**DATA FOR THIS EXERCISE:**
★ ★ ★ ★

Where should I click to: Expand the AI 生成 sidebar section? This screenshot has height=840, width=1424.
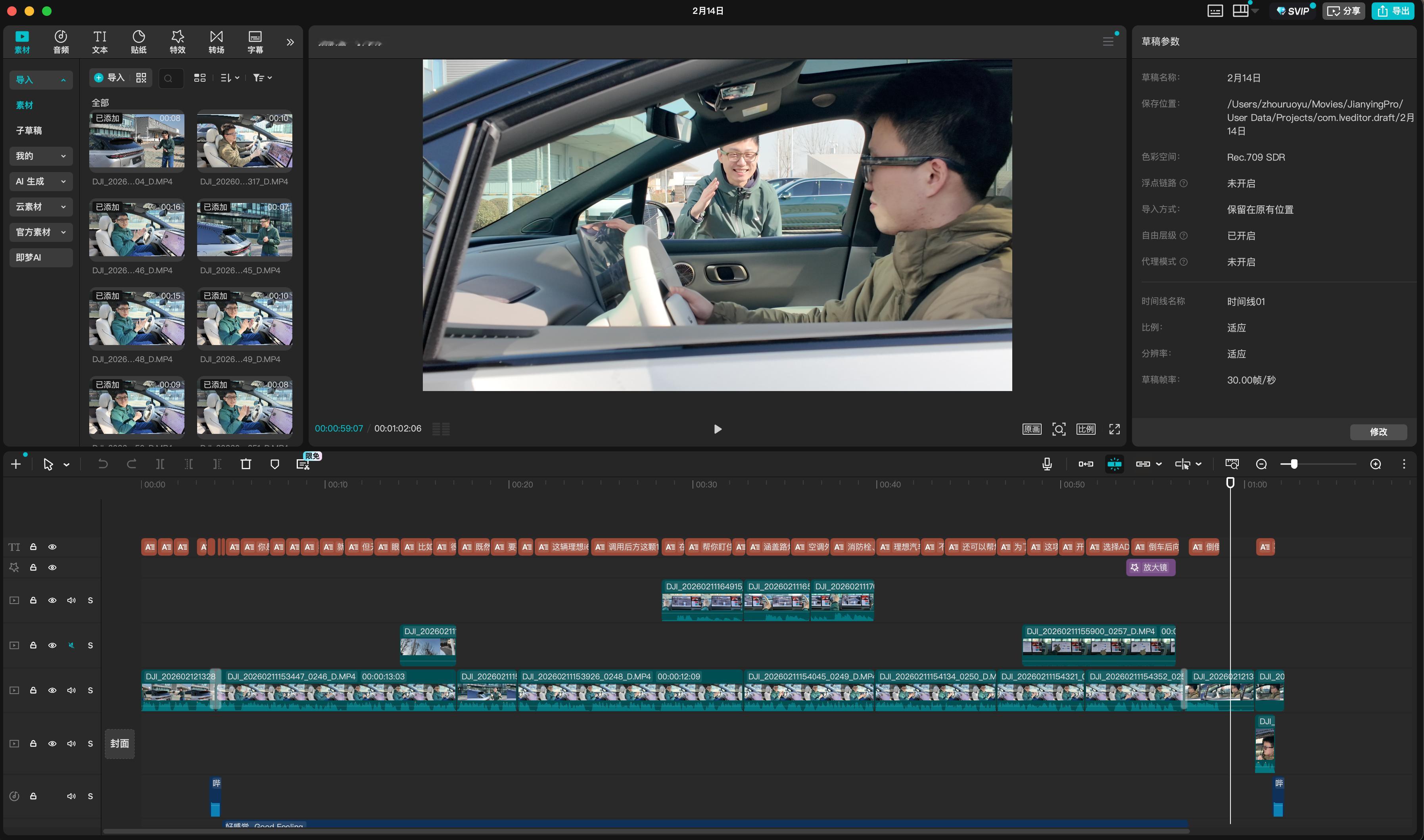click(x=41, y=181)
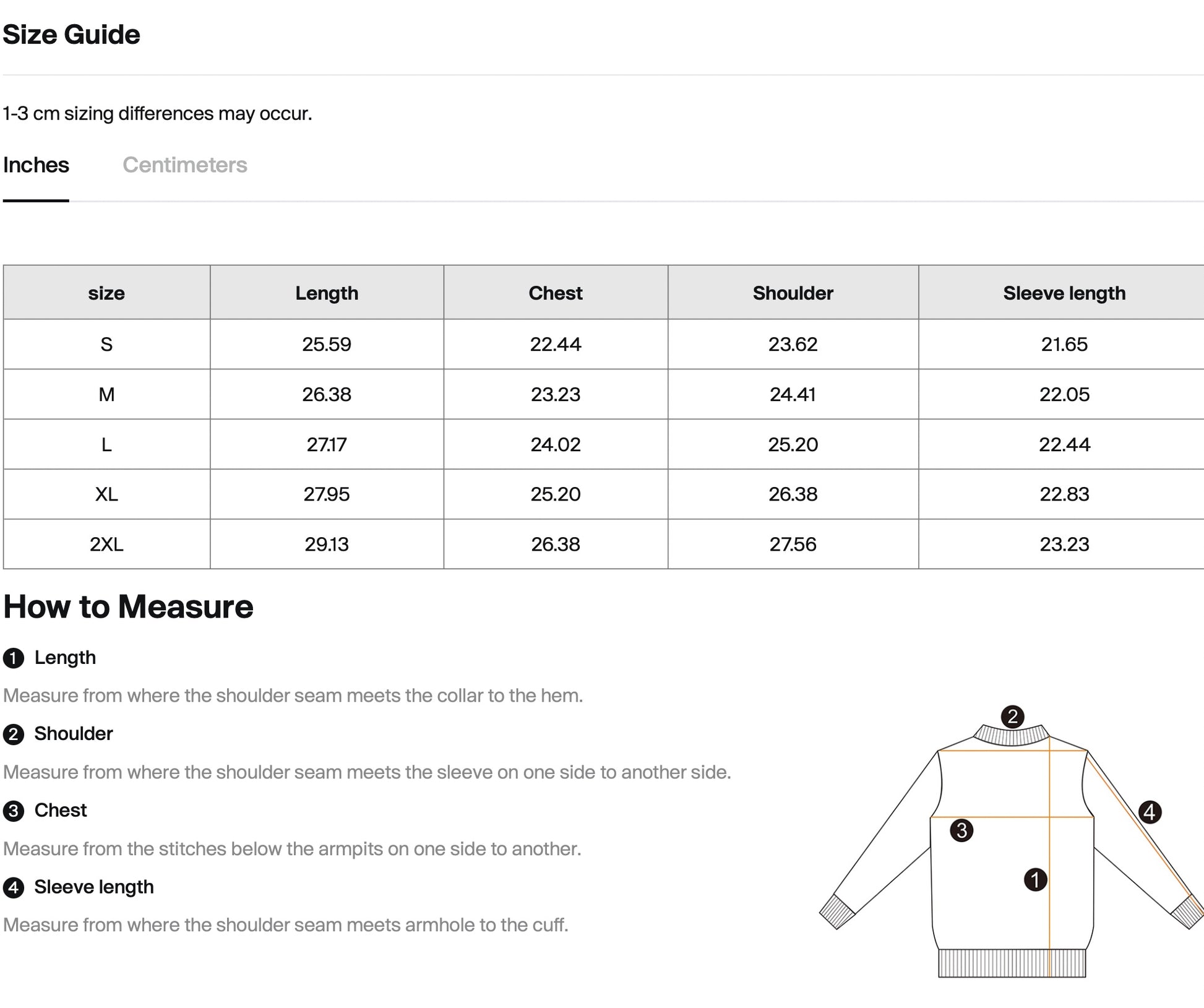The width and height of the screenshot is (1204, 1008).
Task: Click the Sleeve length column header
Action: point(1064,293)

★ ★ ★ ★

For the data above, return an exact copy that contains no pictures.

**REPLY TO THE TASK:**
Where should I click to: Expand the AI 生成 sidebar section? This screenshot has height=840, width=1424.
click(x=41, y=181)
The width and height of the screenshot is (1204, 1008).
Task: Click the Sleeve length column header
Action: point(1064,293)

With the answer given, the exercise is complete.